Sunday 24 July 2011

Dog food' major states his case in Vladivostok

Yury Matveyev, the ‘dog food’ major and whistleblower, started more court proceedings today as a Vladivostok court session opened libel proceedings against him.

Matveyev remains defiant as the court cases stack up, a criminal case got under way on Tuesday at which Matveyev faces charges of assaulting one of his soldiers.

A civil suit which got under way on Friday refutes his Youtube claims that soldiers were fed dog food as corruption was given free rein at a military base in Russia’s far east.

Plaintiffs want Matveyev to apologize and withdraw his claims, Alexei Borovitsky, head of the Eastern Regional Command of Internal Troops of Russia press service, told RIA Novosti.
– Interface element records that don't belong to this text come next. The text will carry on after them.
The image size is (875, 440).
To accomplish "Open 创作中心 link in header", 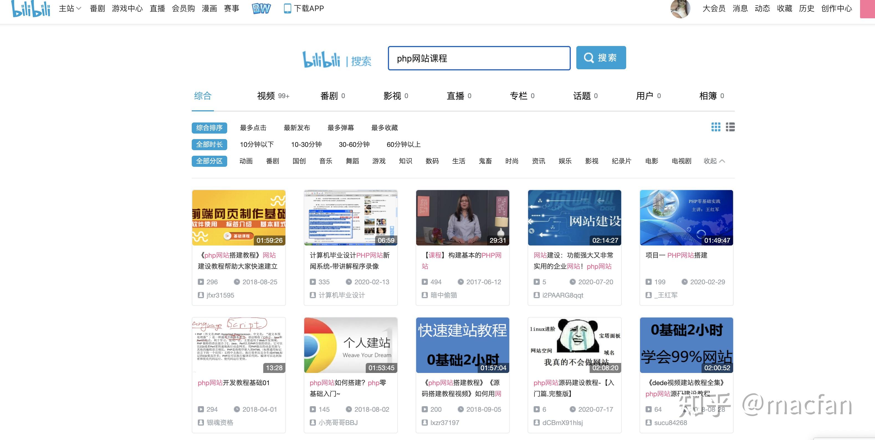I will coord(836,8).
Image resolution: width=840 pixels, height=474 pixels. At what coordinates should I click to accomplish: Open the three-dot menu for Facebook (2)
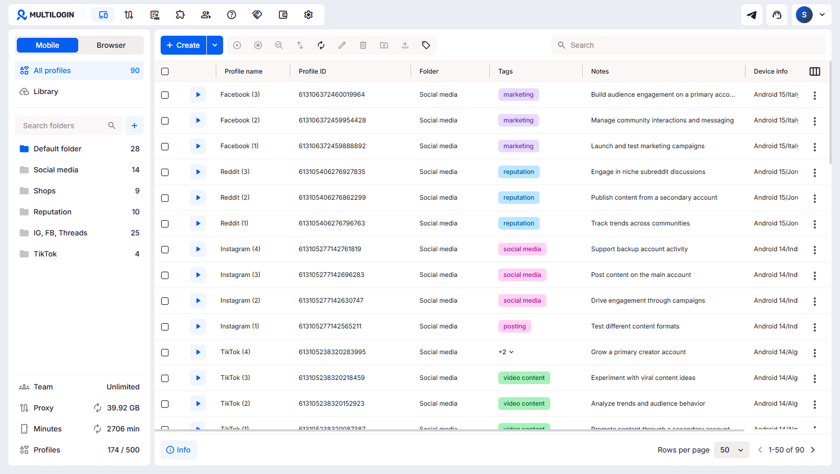(x=814, y=121)
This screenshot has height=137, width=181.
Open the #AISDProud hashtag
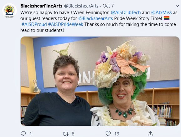tap(34, 24)
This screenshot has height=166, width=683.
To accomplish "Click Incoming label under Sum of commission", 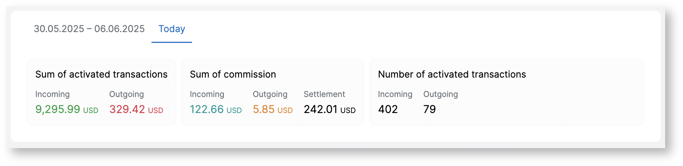I will point(207,94).
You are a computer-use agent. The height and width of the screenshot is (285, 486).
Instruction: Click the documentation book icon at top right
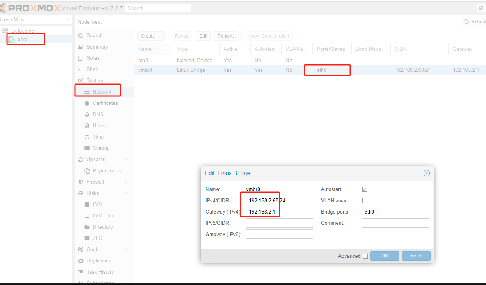pos(481,8)
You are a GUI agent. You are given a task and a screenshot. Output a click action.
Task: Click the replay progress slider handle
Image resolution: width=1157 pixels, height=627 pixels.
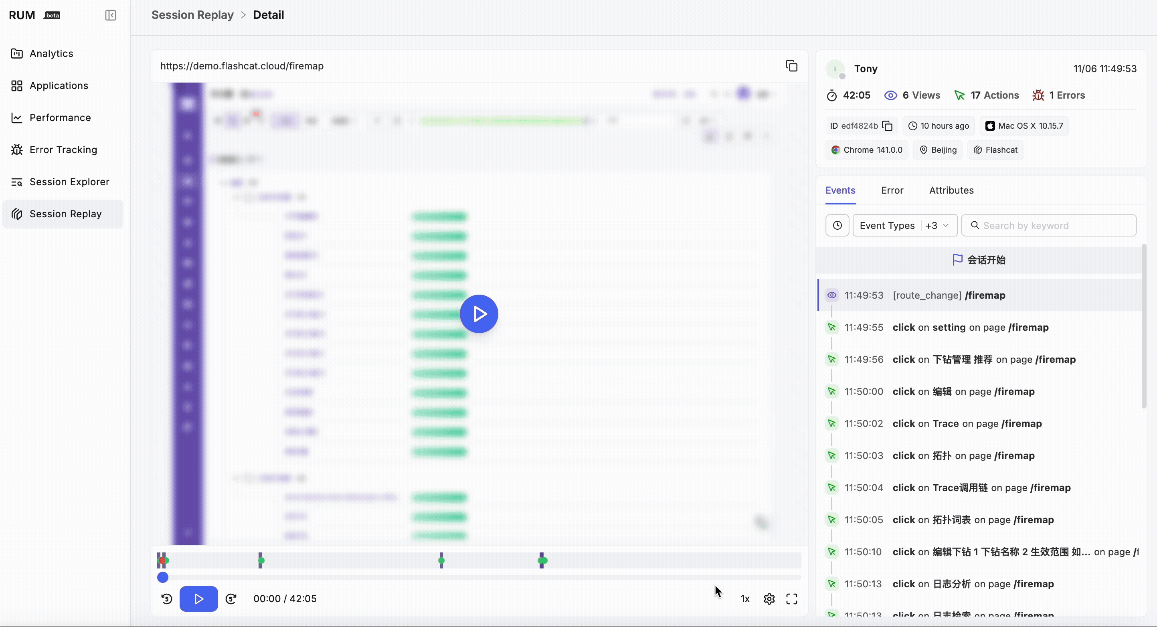(x=163, y=577)
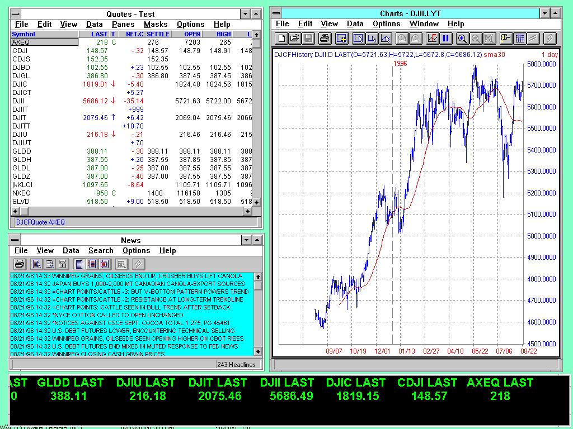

Borovitsky says that three audits have shown that soldiers were not fed pet food.

This flies in the face of another investigation which confirmed many of Matveyev’s allegations but said that they had happened a long time beforehand, that they had been dealt with, and that proceedings were already underway.

An audit in April uncovered $1 million of stolen food at a warehouse in the region, including the tinned beef which was allegedly swapped with dog food.

Matveyev is not giving an inch. “I will not deny what I said and intend to prove the truth of what I said in court,” he told journalists before the court convened in Vladivostok’s Sovetsky district.

The embattled major is already fending off accusations that he kicked a warrant officer in the face as he did press-ups, after he had summoned him to his office.

Matveyev says that witnesses lined up against him had been encouraged with a mixture of threats and inducments and that one of his own witnesses had been intimidated and beaten.